Screenshot grounding data:

────────────────────

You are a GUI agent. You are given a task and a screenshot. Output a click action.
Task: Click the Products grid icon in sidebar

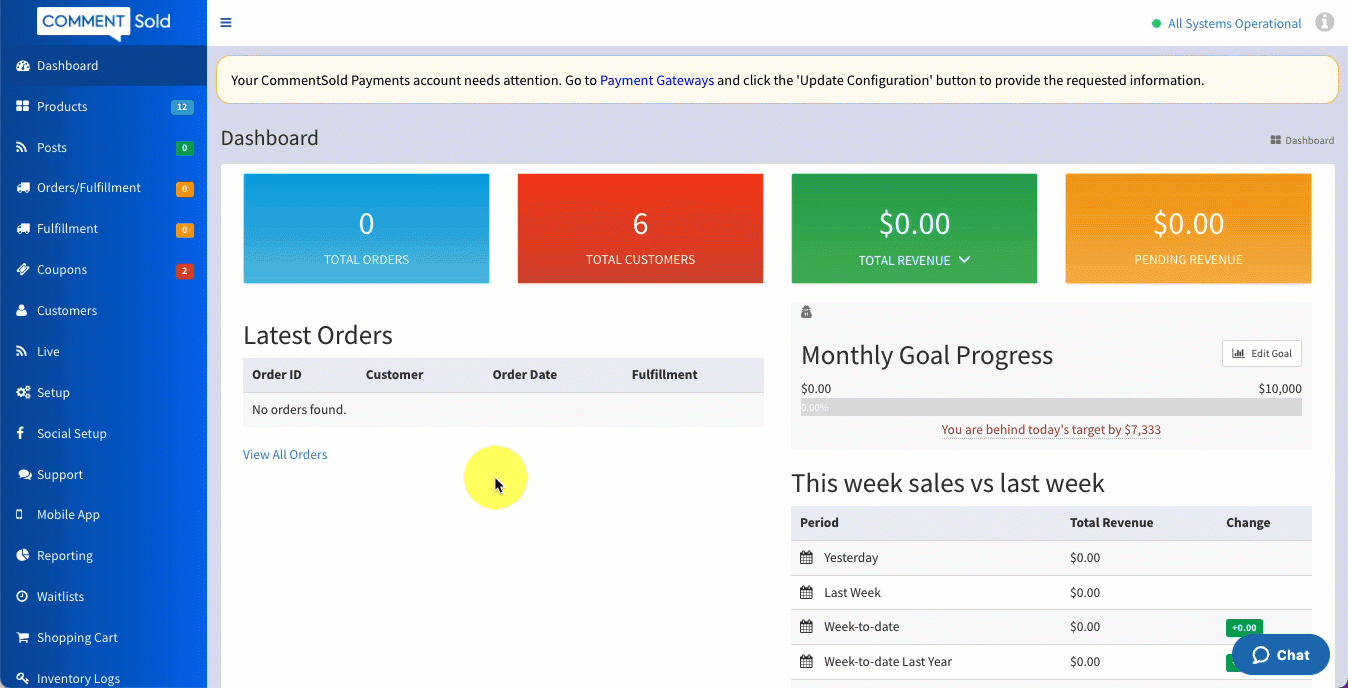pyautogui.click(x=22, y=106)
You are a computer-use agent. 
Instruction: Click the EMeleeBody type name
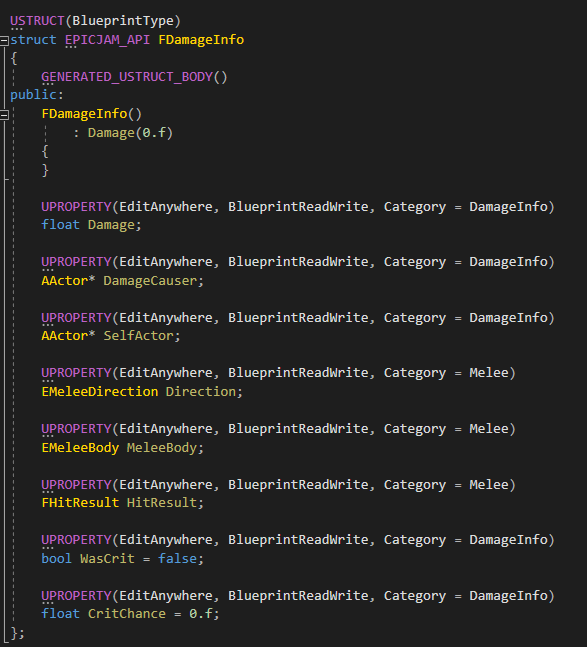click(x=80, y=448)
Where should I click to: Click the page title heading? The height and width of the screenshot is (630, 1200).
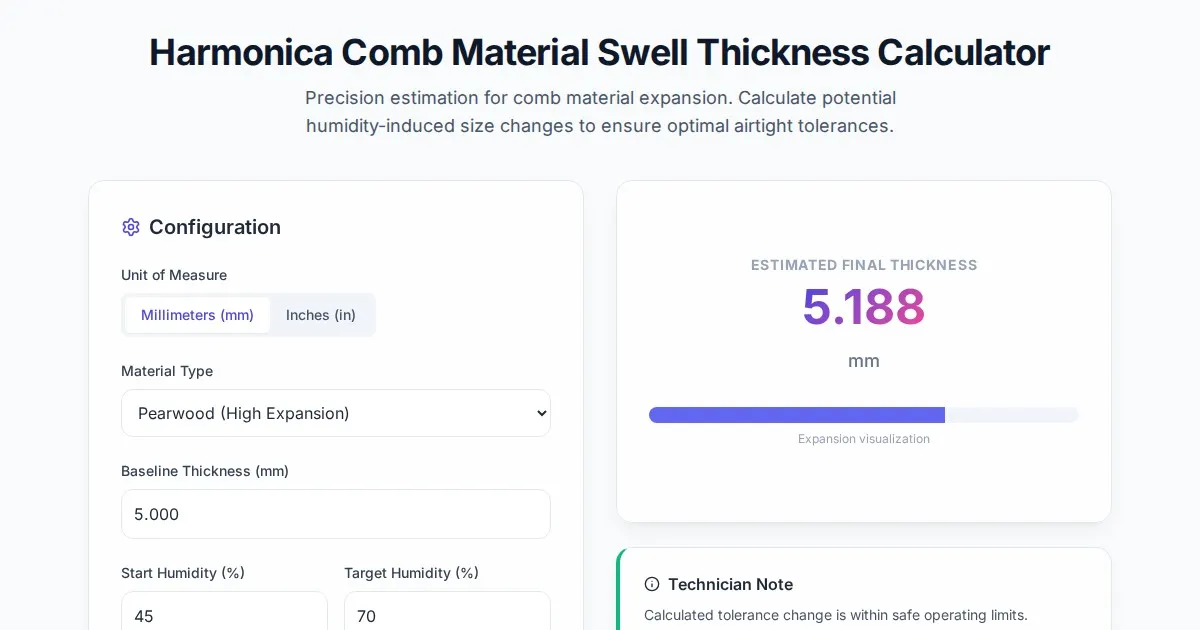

────────────────────

WHAT YOU ARE ASKED TO DO ▸
The reply must hold every line above exactly as written and none of the pictures.

WRITTEN ANSWER ▸
You are a GUI agent. You are given a task and a screenshot. Output a click action.
Task: Click the Products grid icon in sidebar

pyautogui.click(x=22, y=106)
You are a computer-use agent. 
Instruction: Click the EMeleeBody type name
click(x=80, y=448)
Where should I click to: Click the page title heading? The height and width of the screenshot is (630, 1200).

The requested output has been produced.